Fiéis, movidos pelo desespero, por dores físicas e principalmente psíquicas, se prostram acríticos diante do que consideram como seus faróis religiosos e, literalmente, se entregam de corpo e alma. E convenhamos, mais de corpo que de alma, sob o ponto de vista desses gurus que os acolhem. As histórias estão aí com detalhes escabrosos: Sai Baba, Rajneesh, o Osho, Prem Baba e até o guru dos Beatles, Mahareshi Yogi.
ESPERMATOZOIDES E as histórias de Roger Abdelmassih, claro, que não era guru religioso, mas era mais que isso: a riqueza brasileira, quando infértil, recorria aos seus poderes de deus da medicina genética para fertilizar embriões e construir famílias de propaganda de margarina. A beleza daquilo tudo virou caso de polícia e se transformou em tragédias familiares quando tudo veio à tona: casais se despedaçaram, filhos foram renegados por pais e muitos sequer eram filhos biológicos de quem pagou por óvulos fecundados por espermatozoides em pipetas caríssimas no Jardim Europa.

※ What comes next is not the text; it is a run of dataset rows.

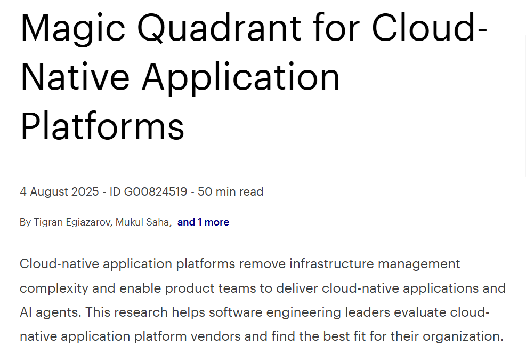Click the word "By" before the author names
This screenshot has width=526, height=361.
tap(25, 222)
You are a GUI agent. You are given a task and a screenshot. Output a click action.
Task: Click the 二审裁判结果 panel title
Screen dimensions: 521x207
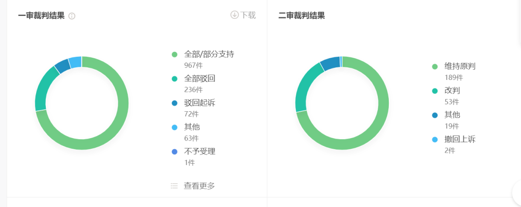302,15
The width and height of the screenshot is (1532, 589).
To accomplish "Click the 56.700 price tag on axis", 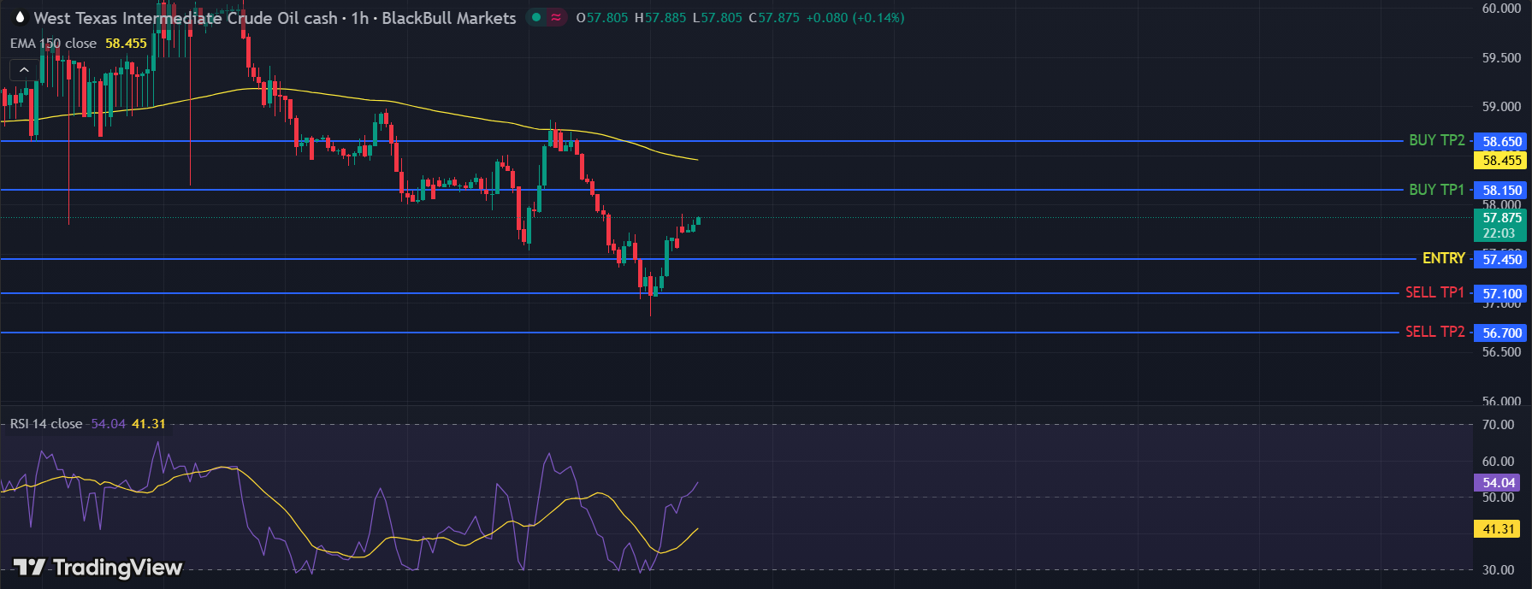I will [1501, 333].
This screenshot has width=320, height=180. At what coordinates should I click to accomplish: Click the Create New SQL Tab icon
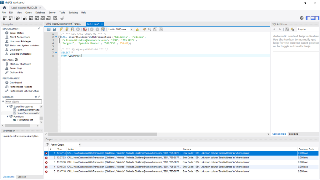[5, 18]
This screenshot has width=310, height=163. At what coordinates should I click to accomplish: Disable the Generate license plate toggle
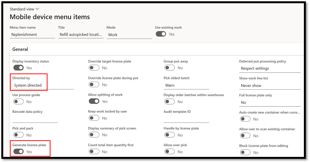(18, 151)
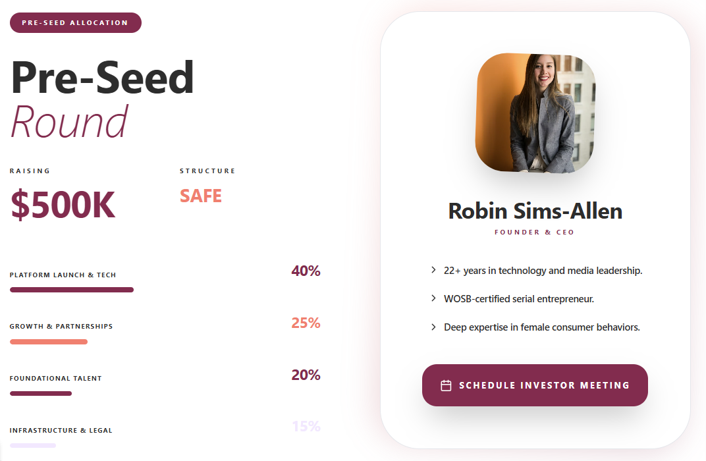706x461 pixels.
Task: Click the Foundational Talent progress bar
Action: [41, 393]
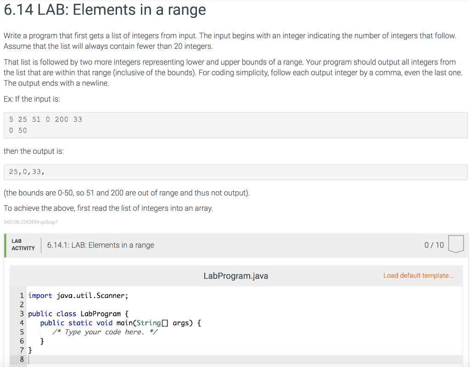The width and height of the screenshot is (470, 367).
Task: Click the lab title 6.14 LAB: Elements in a range
Action: coord(104,10)
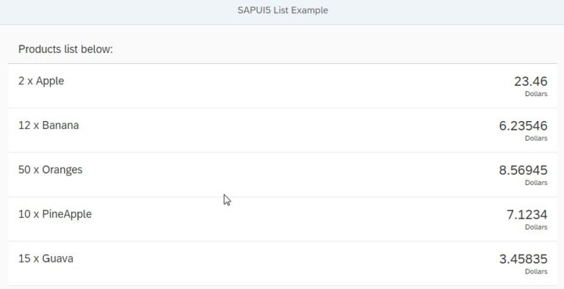This screenshot has width=564, height=289.
Task: Click the Guava product title text
Action: tap(57, 258)
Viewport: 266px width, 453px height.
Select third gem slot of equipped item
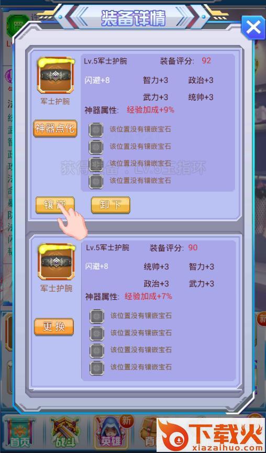(96, 165)
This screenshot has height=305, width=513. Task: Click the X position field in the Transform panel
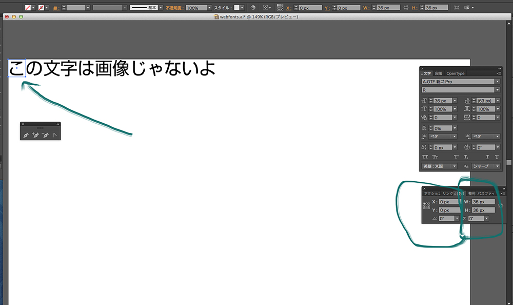click(449, 201)
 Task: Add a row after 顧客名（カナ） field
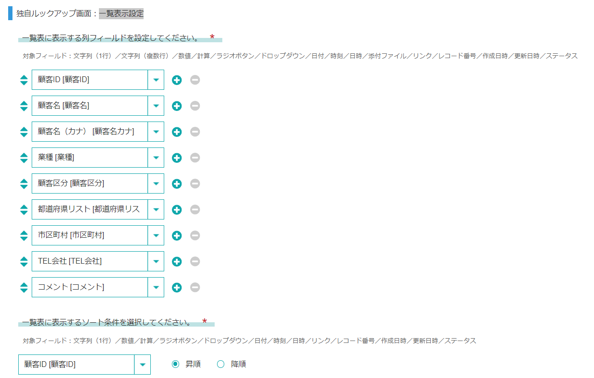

Agora, João de Deus, o dono do mais famoso centro de cura religiosa do Brasil, chamado por muitos de hospital espiritual, em Abadiânia (GO), surge internacionalmente em uma versão monstruosa, com direito a narração comovida de Pedro Bial. Emerge um João que coloca seu pênis nas mãos, bundas, coxas, rostos e vaginas de mulheres, jovens, adolescentes, meninas. O argumento: seu pênis é um instrumento dos espíritos, que as mulheres, e curiosamente só as mulheres, precisam introduzir em seus corpos para, só assim, serem conectadas com Deus e serem curadas de suas dores.
LOBISOMEM As histórias são nojentas, com direito a relatos de quem viu e limpou o rosto de crianças sujo de sêmen do guru. É o sonho de ter uma vida sã, levando mulheres de todas as idades, nacionalidades, classe social, constrangidas, num ritual de fé, a aceitar da serpente do paraíso a tal maçã, imposta pelo guru, o homem lobisomem da canção de Caetano que, diferente da música sabe, sim, onde colocar o seu desejo: no corpo de quem não consentiu e chegou ali em busca de outra coisa. Pode ser só um detalhe, mas desconfiar de coincidências é saudável. O guru curandeiro, que se diz literalmente analfabeto mas prescreve remédios que farmácias da sua própria holding espiritual vendem, tem 11 filhos. Com 11 mulheres diferentes.
E se ele vem abusando mulheres e usando sua genitália com a duplicidade de fins, para ter prazer e para “introduzir” biblicamente seu deus peniano e seus espíritos sexualizados nas dores dos outros, não foi por falta de aviso que ninguém ou nada o deteve nesses anos todos. La nos idos de 1980, ele já era acusado e processado por tráfico de 300 quilos de material radioativo, exercício ilegal da medicina, sedução de menores e homicídio (o amante de sua então mulher). Todos os processos foram arquivados, nada difícil de entender, quando se trata de uma pessoa poderosa e que move milhões na economia de uma região enriquecida na esteira do turismo esotérico em torno de sua fama.
A fé cega das pessoas nos poderes mediúnicos curativos de João de Deus se transformou em faca amolada, introduzida há anos, literalmente, no corpo de mulheres e meninas doentes. Não era bem uma faca.